Порядок марша каждого перехода был таков: накануне за авангардом на завтрашний день в караул наряженные, то есть все пехотные пикеты с шанцевым инструментом; все отъезжие пикеты кавалерийские с дежурными штаб-офицерами, с генерал-квартермистром и квартермистрами отправлялись занимать лагерь, и когда корпус вступал в оный, то все уже караулы были на своих местах, и цепь расставлена. Во время похода артиллерия составляла среднюю колонну, по сторонам ее две пехотные колонны; перед каждой командировано было по одному эскадрону кавалерии для утоптания травы; по сторонам пехотных колонн [были] две кавалерийские, по сторонам которых составляли кавалерийскую цепь. Обоз тянулся в две веревки, а иногда и четыре, ежели позволяло место; за оным вагенбург[91].

Бывшие того дня полевые пехотные пикеты с отъезжими караулами оставались на своих местах по выступлении корпуса; дежурные штаб-офицеры формировали оные в батальоны и эскадроны и составляли ариергард.

Когда вступали в лагерь, то каждый батальон подходил к левому флангу своего лагеря, а кавалерийские полки к левому флангу своих полков; тогда вдруг делан был отбой, и пехота церемониальным маршем повзводно, а кавалерия поэскадронно входили в линию.

В походе наряжалось два эскадрона в конвой к фельдмаршалу, и он, несмотря ни на какую погоду, верхом, в одном мундире, до половины марша ехал при корпусе. На половине приказывал делать отбой на час времени, а сам с главным штабом уезжал вперед осмотреть занятие лагеря; иногда приказывал, по положению места, переменить лагерь, потом ездил в авангард, осматривал отъезжие пикеты и приказывал, куда посылать партии. Случалось, что мы, пришед в лагерь, уже отдохнули, а он только что приезжал.

Во время марша фельдмаршал подъезжал к полкам и не дозволял, чтобы офицеры сходили с лошадей; ибо, по тогдашнему обряду службы, когда выходили войска в поход, то, кроме дежурных при полку одного капитана и при каждом батальоне по одному офицеру, все прочие офицеры могли ехать верхом подле своего взвода.
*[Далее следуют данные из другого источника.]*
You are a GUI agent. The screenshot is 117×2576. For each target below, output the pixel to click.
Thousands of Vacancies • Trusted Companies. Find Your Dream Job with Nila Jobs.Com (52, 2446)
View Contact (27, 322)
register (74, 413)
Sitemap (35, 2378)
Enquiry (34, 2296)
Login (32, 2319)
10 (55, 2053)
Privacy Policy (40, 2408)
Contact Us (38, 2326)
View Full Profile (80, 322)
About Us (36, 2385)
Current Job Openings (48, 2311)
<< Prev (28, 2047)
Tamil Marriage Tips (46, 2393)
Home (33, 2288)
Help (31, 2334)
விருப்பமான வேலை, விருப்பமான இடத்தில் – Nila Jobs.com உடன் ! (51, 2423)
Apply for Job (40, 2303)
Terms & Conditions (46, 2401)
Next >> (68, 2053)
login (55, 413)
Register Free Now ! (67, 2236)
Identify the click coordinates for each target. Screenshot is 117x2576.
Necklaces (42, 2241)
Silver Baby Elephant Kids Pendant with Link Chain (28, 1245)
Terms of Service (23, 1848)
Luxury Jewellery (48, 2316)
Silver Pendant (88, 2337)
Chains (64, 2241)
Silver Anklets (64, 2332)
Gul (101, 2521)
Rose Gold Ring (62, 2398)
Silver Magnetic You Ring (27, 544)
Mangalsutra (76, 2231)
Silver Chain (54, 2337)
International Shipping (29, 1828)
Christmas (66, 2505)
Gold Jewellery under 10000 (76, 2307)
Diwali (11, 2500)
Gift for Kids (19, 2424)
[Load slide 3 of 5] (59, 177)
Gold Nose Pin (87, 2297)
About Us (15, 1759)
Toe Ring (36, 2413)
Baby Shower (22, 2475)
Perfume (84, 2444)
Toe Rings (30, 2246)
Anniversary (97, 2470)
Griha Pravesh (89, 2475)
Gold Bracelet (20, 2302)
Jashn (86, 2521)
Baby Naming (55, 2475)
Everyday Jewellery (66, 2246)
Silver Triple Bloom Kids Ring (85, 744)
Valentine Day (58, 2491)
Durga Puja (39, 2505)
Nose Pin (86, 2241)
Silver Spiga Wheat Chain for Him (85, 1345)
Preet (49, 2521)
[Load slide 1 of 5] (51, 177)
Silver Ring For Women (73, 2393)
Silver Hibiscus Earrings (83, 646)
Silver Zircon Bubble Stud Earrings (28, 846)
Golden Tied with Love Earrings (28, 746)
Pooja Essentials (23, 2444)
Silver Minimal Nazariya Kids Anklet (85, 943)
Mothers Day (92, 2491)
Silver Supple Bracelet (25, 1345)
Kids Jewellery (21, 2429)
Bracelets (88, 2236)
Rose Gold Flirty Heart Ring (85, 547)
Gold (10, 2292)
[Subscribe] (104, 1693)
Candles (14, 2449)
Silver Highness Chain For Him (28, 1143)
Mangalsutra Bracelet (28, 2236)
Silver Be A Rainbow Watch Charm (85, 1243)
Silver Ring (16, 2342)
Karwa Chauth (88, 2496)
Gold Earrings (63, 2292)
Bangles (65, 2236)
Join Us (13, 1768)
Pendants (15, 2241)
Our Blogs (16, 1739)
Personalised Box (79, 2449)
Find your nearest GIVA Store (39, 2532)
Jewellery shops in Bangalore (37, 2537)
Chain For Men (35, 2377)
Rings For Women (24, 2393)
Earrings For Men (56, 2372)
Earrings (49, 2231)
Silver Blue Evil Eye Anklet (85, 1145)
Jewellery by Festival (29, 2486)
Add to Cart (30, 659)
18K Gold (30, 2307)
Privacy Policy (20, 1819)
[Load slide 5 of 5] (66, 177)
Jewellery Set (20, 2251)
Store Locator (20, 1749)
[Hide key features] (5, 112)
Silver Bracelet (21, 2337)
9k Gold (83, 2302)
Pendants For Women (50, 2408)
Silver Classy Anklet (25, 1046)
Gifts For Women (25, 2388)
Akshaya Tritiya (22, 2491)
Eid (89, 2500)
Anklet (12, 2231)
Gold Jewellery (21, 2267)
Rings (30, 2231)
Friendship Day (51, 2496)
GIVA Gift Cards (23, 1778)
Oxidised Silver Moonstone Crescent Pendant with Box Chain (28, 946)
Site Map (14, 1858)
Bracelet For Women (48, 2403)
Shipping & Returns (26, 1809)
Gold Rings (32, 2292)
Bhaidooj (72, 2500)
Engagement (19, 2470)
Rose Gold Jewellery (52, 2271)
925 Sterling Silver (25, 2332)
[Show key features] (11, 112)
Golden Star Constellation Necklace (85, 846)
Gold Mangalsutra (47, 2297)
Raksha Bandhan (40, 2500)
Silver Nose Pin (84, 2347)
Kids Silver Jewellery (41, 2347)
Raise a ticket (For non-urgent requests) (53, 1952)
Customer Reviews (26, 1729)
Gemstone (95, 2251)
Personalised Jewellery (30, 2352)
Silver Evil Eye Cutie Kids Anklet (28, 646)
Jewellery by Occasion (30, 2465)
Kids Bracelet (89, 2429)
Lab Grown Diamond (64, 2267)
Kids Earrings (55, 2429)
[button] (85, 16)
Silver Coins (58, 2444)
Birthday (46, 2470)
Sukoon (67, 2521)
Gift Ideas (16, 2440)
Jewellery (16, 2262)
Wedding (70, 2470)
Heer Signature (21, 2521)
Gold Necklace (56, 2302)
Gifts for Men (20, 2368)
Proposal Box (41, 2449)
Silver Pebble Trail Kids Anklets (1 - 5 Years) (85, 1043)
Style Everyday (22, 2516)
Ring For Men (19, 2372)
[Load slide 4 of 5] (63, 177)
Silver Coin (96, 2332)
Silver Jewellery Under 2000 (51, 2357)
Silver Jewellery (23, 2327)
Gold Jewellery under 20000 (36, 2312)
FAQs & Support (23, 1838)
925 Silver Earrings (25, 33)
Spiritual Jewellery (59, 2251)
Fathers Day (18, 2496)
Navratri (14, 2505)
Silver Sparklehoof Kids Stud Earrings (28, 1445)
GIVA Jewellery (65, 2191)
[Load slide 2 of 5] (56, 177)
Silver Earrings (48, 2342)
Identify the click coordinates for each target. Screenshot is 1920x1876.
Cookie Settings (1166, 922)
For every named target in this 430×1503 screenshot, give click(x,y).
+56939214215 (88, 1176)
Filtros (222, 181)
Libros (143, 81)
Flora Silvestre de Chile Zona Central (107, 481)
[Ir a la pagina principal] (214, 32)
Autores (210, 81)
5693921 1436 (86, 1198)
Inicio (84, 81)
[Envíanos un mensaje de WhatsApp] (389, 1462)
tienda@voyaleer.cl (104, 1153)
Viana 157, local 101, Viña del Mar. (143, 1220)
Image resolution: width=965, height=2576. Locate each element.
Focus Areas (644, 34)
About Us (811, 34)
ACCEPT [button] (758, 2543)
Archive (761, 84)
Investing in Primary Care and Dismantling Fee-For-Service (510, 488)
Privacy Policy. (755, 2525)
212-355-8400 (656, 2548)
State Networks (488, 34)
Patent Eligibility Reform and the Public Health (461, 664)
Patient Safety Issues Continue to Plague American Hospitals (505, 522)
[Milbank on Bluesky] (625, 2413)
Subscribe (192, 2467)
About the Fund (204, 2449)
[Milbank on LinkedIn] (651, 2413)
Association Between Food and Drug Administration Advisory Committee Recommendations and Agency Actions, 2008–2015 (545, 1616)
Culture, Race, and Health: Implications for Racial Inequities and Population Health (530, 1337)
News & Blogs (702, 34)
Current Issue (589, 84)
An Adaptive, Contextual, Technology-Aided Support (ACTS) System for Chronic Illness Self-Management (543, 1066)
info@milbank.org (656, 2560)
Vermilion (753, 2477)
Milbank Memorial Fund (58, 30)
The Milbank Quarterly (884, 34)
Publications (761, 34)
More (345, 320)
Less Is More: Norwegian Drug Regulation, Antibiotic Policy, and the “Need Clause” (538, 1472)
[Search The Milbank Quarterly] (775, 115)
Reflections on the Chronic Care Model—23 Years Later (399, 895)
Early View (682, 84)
Солдаты, по желанию, пели песни и, когда граф подъезжал, обыкновенно старались петь какую-нибудь военную, в честь ему, как-то: «Ах ты, наш батюшка, граф Румянцов генерал» и проч. Иногда давал [он] сим песельникам червонца по два, говорил им несколько ласковых слов, тоже удостаивал разговаривать с некоторыми штаб- и обер-офицерами; словом, приветливостию своею привлекал к себе всех души и сердца.

Лагерь всегда был в две линии: на флангах кавалерия, артиллерия батареями между полками, а главная квартира между двух линий. Караул фельдмаршала состоял из 24 человек при одном офицере с хором музыки и конвойной команды с литаврами, с двумя трубачами; для сигналов вестовая пушка, из которой стреляли к вечерней заре.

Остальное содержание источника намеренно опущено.